§ **What is being asked**
Entries follow. Give back exactly the lines starting at the one containing "Click the Google logo" and ending at the one containing "You are a computer-use agent. This", and no other lines.

-- Exercise materials follows --

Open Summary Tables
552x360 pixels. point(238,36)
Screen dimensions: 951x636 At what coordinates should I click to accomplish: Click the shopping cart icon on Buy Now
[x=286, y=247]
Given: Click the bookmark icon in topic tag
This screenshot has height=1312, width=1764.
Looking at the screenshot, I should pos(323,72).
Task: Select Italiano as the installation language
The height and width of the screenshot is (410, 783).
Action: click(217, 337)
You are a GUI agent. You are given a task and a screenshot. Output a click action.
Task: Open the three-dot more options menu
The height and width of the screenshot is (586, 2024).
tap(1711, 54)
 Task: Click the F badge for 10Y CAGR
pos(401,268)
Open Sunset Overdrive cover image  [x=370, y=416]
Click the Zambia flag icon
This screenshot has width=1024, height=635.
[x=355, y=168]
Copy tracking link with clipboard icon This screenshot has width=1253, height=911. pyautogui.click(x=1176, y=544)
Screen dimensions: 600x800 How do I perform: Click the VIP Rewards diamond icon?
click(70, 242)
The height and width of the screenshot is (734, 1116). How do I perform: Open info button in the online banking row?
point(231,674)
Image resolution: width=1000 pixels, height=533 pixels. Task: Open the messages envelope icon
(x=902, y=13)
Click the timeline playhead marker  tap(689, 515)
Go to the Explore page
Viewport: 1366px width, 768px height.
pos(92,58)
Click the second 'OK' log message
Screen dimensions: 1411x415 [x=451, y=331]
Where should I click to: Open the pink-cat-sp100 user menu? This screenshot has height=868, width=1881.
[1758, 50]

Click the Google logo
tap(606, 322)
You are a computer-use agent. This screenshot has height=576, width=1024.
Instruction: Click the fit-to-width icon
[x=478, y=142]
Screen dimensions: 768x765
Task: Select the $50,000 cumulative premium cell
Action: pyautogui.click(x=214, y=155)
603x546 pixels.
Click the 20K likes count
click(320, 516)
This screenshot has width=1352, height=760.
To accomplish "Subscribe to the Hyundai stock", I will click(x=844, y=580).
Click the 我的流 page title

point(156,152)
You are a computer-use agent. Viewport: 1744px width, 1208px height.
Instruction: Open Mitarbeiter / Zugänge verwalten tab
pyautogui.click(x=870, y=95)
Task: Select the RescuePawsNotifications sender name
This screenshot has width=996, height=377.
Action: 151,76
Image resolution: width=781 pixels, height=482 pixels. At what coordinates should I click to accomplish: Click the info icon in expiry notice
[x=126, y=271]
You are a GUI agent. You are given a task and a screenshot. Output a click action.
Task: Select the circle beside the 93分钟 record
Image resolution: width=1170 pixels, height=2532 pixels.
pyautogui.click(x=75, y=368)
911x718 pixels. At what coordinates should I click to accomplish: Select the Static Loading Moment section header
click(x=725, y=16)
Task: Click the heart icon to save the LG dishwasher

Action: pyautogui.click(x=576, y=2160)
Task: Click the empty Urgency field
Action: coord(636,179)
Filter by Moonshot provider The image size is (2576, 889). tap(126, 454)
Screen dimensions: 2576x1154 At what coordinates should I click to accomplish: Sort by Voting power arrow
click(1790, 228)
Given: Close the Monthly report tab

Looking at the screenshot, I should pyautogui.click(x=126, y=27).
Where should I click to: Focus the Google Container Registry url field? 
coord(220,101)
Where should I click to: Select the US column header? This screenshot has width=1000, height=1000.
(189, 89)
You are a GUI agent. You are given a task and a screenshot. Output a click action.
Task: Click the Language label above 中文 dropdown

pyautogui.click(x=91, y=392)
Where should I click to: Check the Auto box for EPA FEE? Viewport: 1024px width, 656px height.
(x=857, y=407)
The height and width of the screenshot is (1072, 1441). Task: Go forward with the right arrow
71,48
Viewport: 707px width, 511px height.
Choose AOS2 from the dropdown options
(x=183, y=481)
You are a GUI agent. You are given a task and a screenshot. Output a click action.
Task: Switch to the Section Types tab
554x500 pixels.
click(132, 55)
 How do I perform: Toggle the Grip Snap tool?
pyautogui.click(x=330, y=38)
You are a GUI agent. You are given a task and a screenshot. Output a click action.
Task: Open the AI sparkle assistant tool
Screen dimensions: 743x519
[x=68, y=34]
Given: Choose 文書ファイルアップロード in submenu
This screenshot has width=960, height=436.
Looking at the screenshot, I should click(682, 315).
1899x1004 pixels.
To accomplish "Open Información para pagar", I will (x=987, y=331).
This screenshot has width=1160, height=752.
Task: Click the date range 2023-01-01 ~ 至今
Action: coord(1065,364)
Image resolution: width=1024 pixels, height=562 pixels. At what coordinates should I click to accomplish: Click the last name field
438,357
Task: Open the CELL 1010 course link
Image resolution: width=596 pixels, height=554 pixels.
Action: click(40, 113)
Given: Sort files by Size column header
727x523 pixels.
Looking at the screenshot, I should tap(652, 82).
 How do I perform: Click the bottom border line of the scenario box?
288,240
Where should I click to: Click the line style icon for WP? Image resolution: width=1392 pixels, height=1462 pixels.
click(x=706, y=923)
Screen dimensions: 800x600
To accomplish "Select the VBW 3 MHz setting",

-- Exercise materials concluded --

§ **Response area**
Click the Google logo
tap(606, 322)
You are a computer-use agent. This screenshot has height=576, width=1024.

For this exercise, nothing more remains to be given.